PLUMTREE Parents at Plumtree High School have reportedly threatened to transfer their children following a resolution passed at the annual general meeting on Saturday to scrap debts owed by the school development committee (SDC) members, who have not been paying for their children for the past four years.
The parents were angry their children were regularly expelled from school if they delayed school fee payments, while SDC members children were not paying.
Law enforcement agents were in attendance as chaos was feared at the meeting. The meeting was supposed to start at 9am, but was delayed until 12pm.
SDC chairman Elson Shava reportedly expressed concern over leakage of sensitive information to the Press prompting an investigation by the Ministry of Education, Sport, Arts and Culture into the school operations.
School head Prince Mange reportedly admitted at the meeting SDC members were not paying levies for their children and asked parents to agree on having the outstanding amounts owed by SDC members written off.
Two parents seconded the proposal making it a binding resolution. Calculations showed the SDC members had not paid a combined total of $8 300 per term which parents cited as a serious deprivation of funds for the cash-strapped school.
A parent told NewsDay the move was a sad development since the 10 SDC members have two children each at the school.

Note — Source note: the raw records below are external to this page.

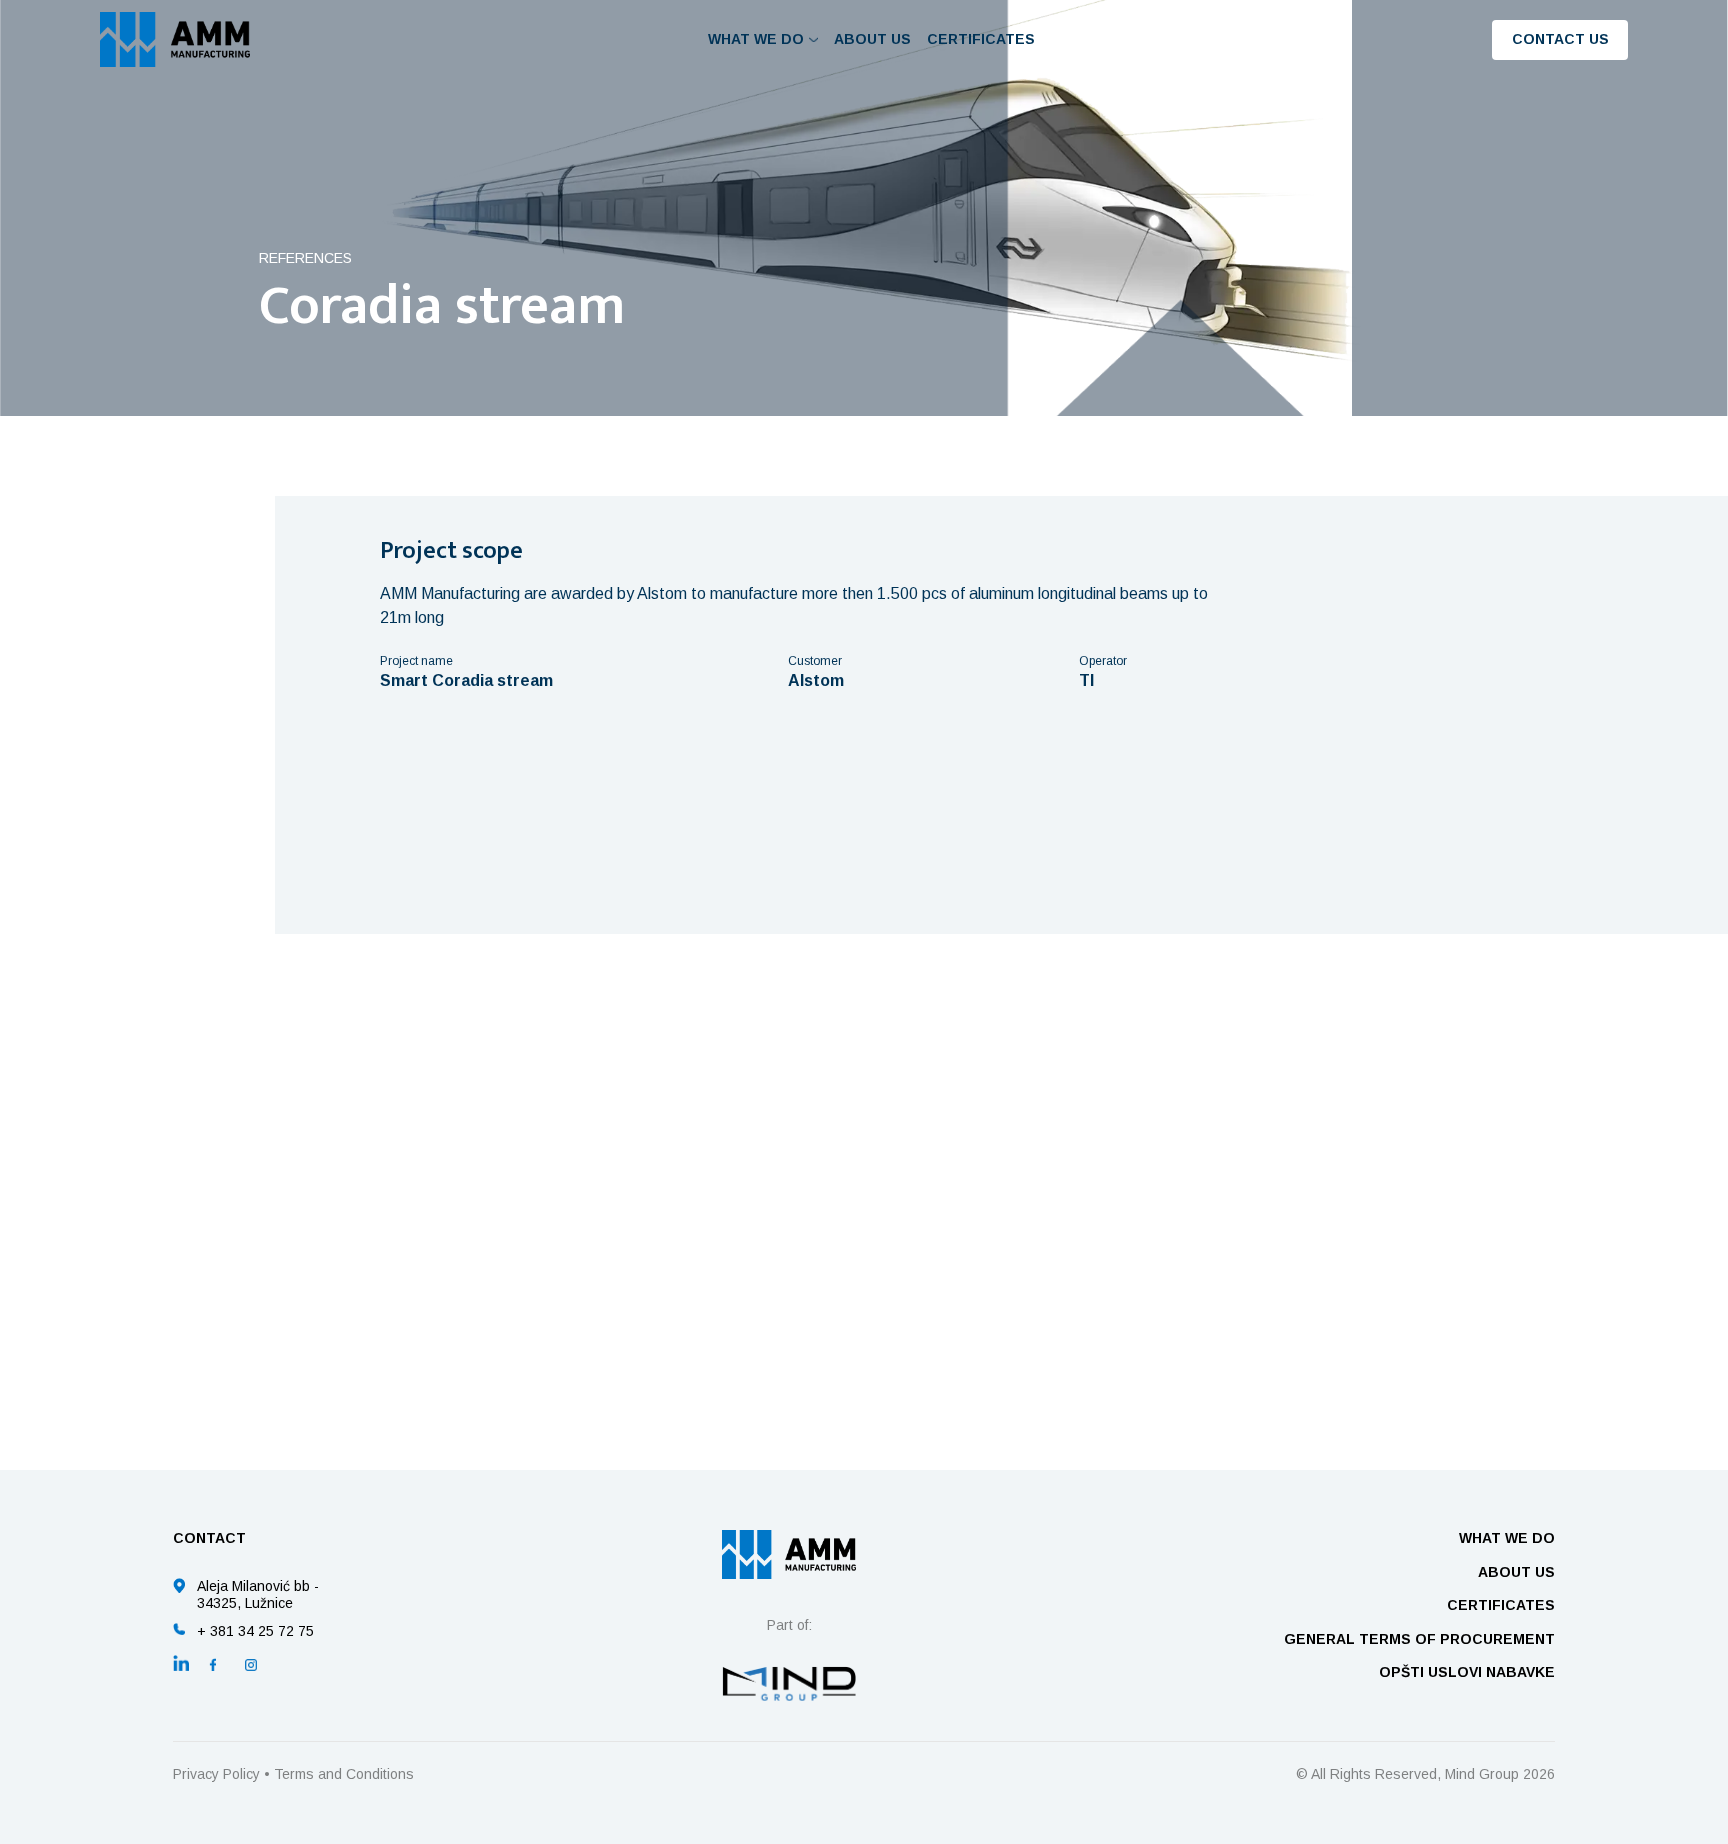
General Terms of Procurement (1419, 1639)
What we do (1507, 1538)
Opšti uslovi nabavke (1467, 1672)
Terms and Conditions (344, 1774)
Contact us (1560, 39)
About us (872, 39)
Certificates (981, 39)
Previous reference (531, 1350)
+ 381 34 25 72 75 (255, 1631)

We had better withdraw our children from this school. We cannot continue to be swindled like this. We will be writing to the Auditor-General soon to express our concerns over this issue, said a parent.
Irate parents exposed alleged corruption activities to the Education, Sport, Arts and Culture minister David Coltart in October last year. The government immediately dispatched a probe team to the school, but its findings are yet to be made public.
Parents were infuriated by the schools failure to settle a debt of $60 000 owed to the Zimbabwe Electricity Supply Authority (Zesa) and Zimbabwe National Water Authority (Zinwa).
They also accused school authorities of failing to account for $80 000 meant for the purchase of a power generator.
Mange reportedly told parents it was normal for institutions to owe Zesa and Zinwa such amounts.
He said the money meant for the purchase of a generator was used for refurbishment of infrastructure.